In de dagen die volgden boekte ik grote vooruitgang met mijn scriptie. Overdag werkte ik van acht uur in de morgen tot circa zes uur ‘s avonds verbeten door, daarna vertoonde mijn concentratiecurve een negatieve trend, rond die tijd kwam de buurman thuis en dan begon het hoorspel. Soms hoorde ik scherven, soms viel iets zwaars om, maar altijd was zijn zware, agressieve en angstaanjagende stem te horen. Zij zweeg of haar stem was nauwelijks waarneembaar. Ze had een warme stem. Lieflijk had ik haar horen zingen toen ze aan het tuinieren was, zachtjes zong ze ‘Hedonism’, de rauwheid van het nummer werd omgezet in een harmonieuze melodie, die van een slaapliedje, kalmerend, berustend. Verscholen in mijn eigen tuin had ik roerloos naar haar zitten kijken. Snikheet was het, met bedekte armen en benen wiedde zij gracieus het onkruid, geen druppel zweet was er te zien, terwijl bij mij de zweetplekken zichtbaar waren op mijn t-shirt en short. Waarom was haar lijf bedekt? Verborg ze blauwe plekken? Hoe kon ze zo met zich laten omgaan? Met haar uiterlijk kon ze menig man krijgen of had ze een tekort aan hersencellen waardoor een man al snel zijn interesse verloor zodra ze haar welgevormde mond opendeed? Langzamerhand werd ik geobsedeerd door haar en haar relatie met die hork.

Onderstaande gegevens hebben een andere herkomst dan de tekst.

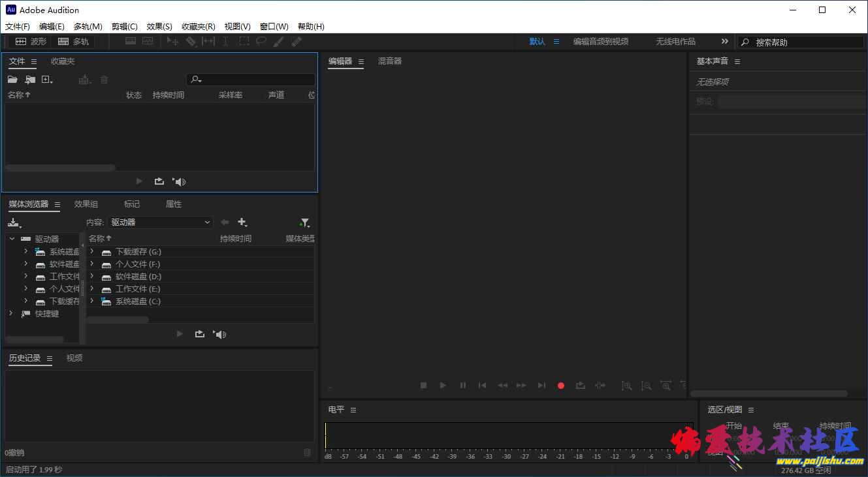The width and height of the screenshot is (868, 477).
Task: Select the Razor tool in the toolbar
Action: click(191, 41)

Misschien was mijn obsessie nooit zo toegenomen als de ruzies waren afgenomen. Maar het leek erop dat de situatie uit de hand begon te lopen. Ruzies vonden ook nu plaats in de slaapkamer. Tijdens een broeierige nacht hoorde ik mijn buurman schreeuwen: ‘Je doet het nu!’ ‘Nee,’riep ze. Het deed me goed dat ze hem tegengas gaf, hem niet tegemoet kwam aan zijn wens. Niet veel later hoorde ik een krakend bed, een woest ritme, en haar herhaaldelijk ‘nee’ zeggen. Ik kon het niet meer aanhoren, nam mijn dekbed mee naar beneden, de bank werd mijn bed. Vanaf die nacht bleef de bank ook mijn bed. Langzamerhand begon ik me rond zes uur ‘s avonds te gedragen als een indringer in mijn eigen huis, niets maar dan ook niets mocht hij merken van mijn aanwezigheid zodat hij vooral zichzelf bleef en ik nog meer bewijsmateriaal kreeg waaruit bleek dat ik haar moest helpen. Op een gegeven moment walgde ik van mezelf. Wat ik deed was niet goed, ik ontvluchtte de situatie, ik moest iets doen.

Een start zou ik maken met de eeuwenoude truc: het vragen om een kopje suiker. Het enige waar het om ging was timing, het juiste moment moest ik afwachten, zoals een kat  naar een vogeltje loert om vervolgens toe te slaan. Zijn aanwezigheid zou een kennismaking verstoren, ik moest haar alleen treffen. Ik koos er dan ook voor om op een  woensdagavond bij haar aan te bellen, rond half negen uur ging hij altijd weg om weer rond een uur of elf thuis te komen. 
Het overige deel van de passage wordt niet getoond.